By Jesse Taylor
Emily is in her 80s and reminds me of my grandmother. While she is independent, I can see that she finds it difficult to carry the heavy, meal tray to her seat at the Community Kitchen, where I work. So I, or a volunteer, do it for her. Last night, Emily smiled and thanked me about a half dozen times. I just smiled back, grateful to be able to help.
Emily sometimes brings her six-year-old granddaughter to our soup kichen to eat with her, and she’s told me on more than one occasion how grateful she is that the Food Bank For New York City is here for her during this period of her life. Living on a fixed income of Social Security and a small pension, it’s difficult for her to meet her budget every month and without our soup kitchen, she say’s she wouldn’t be able to eat.

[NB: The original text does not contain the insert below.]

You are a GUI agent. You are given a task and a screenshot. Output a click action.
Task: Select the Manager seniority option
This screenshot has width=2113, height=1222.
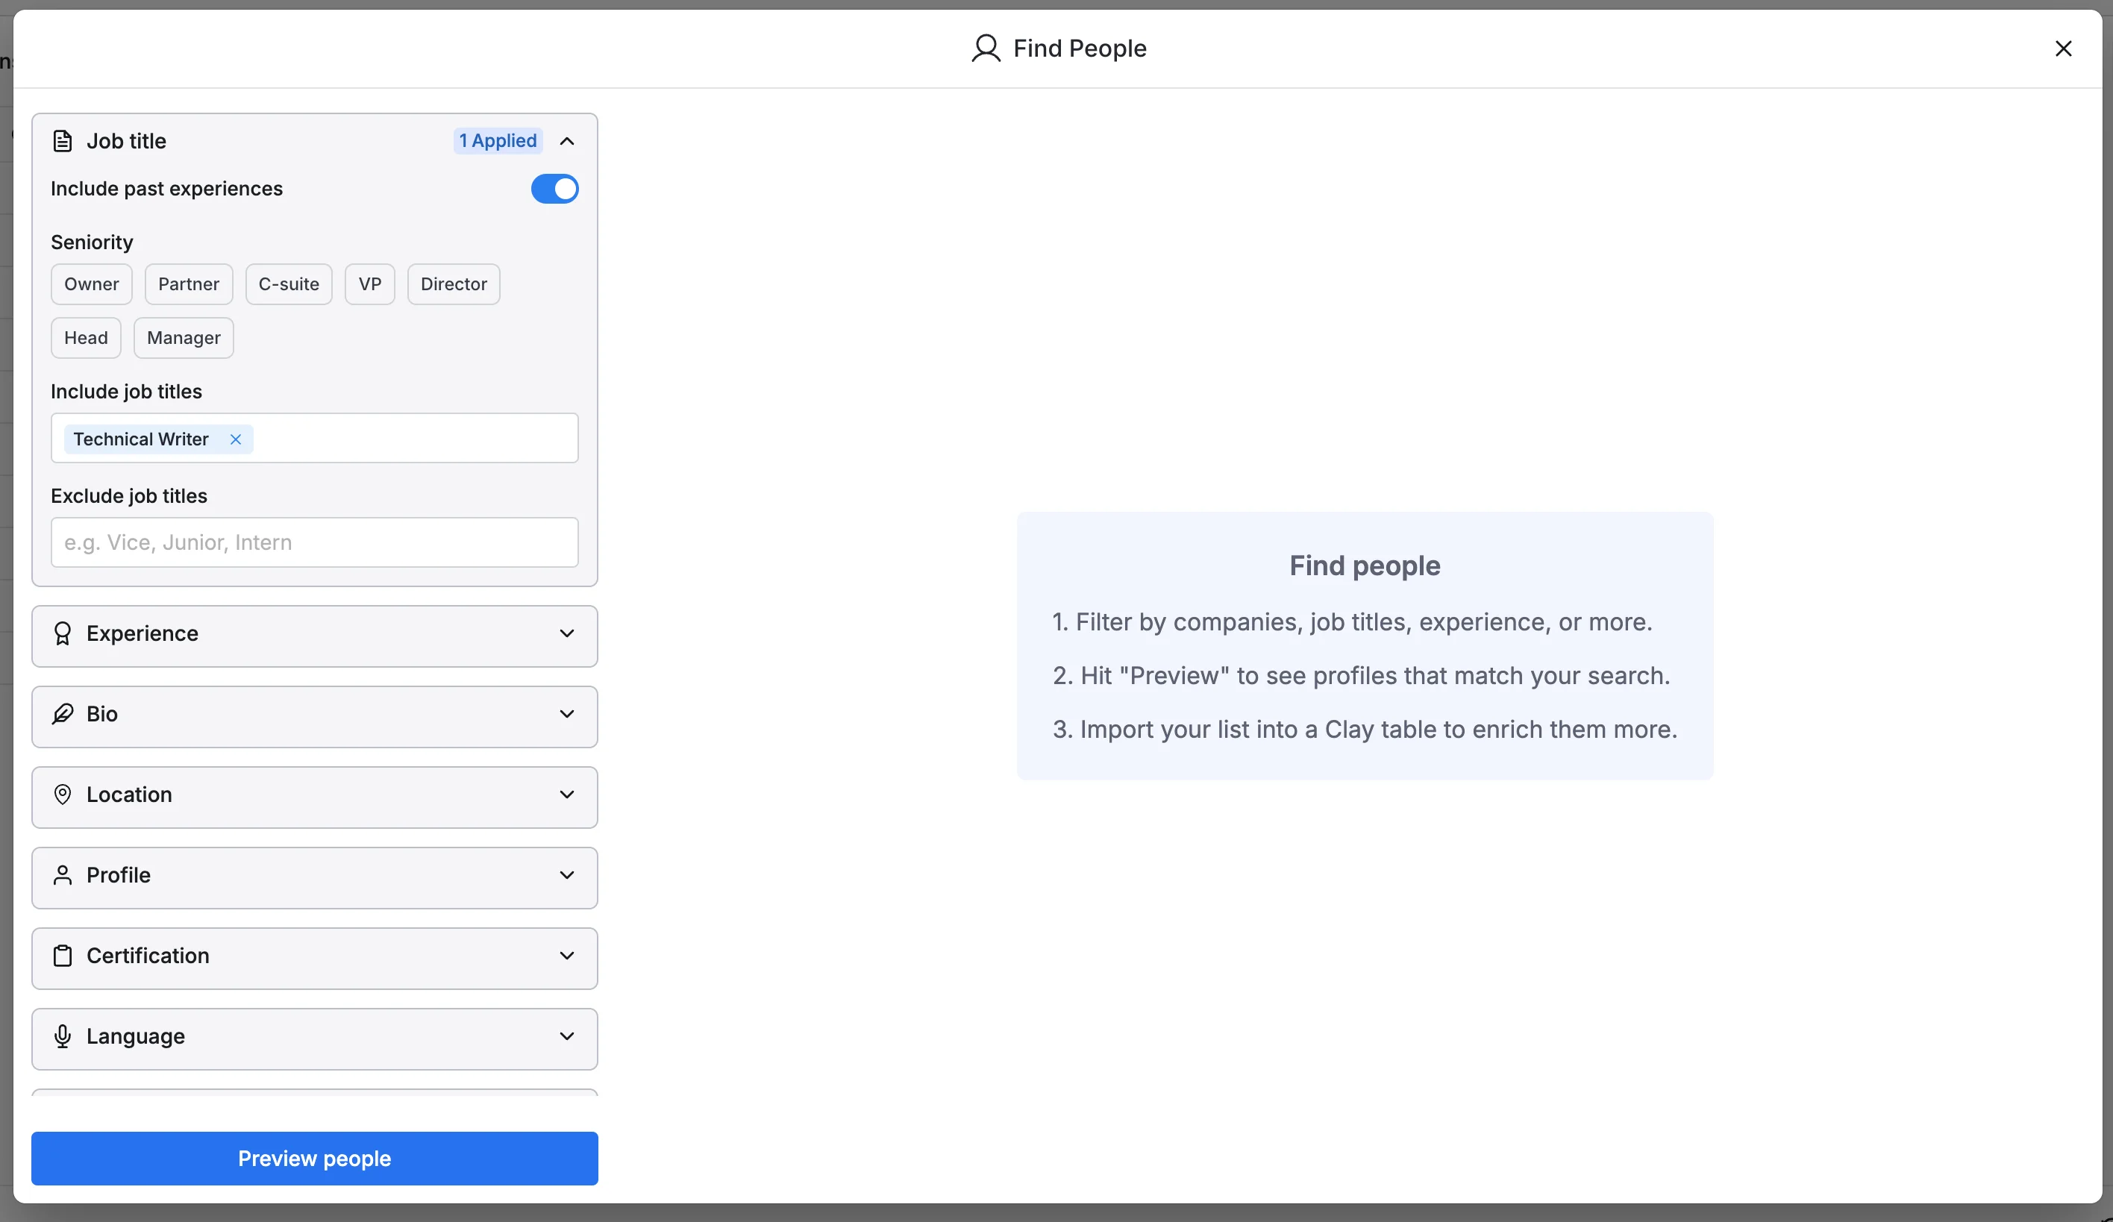(x=184, y=338)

No one aspires to be impoverished and rely upon soup kitchen meals for day-to-day survival, let alone work their whole life to then find themselves on a food pantry line — but with the economy the way it is, there are more senior faces in the Community Kitchen's dining room than ever before. So many Emilys with nowhere to turn but the Food Bank's network of soup kitchens, senior programs and food pantries.
But for our Emily there is good news. Recently came to the Community Kitchen — this time to be enrolled in the Food Stamp Program (now known as SNAP, Supplemental Nutrition Assistance Program). And, while I’ll miss her visits, it’s great to know that once she begins receiving food stamps, we won’t be seeing much of Emily in the Community Kitchen anymore.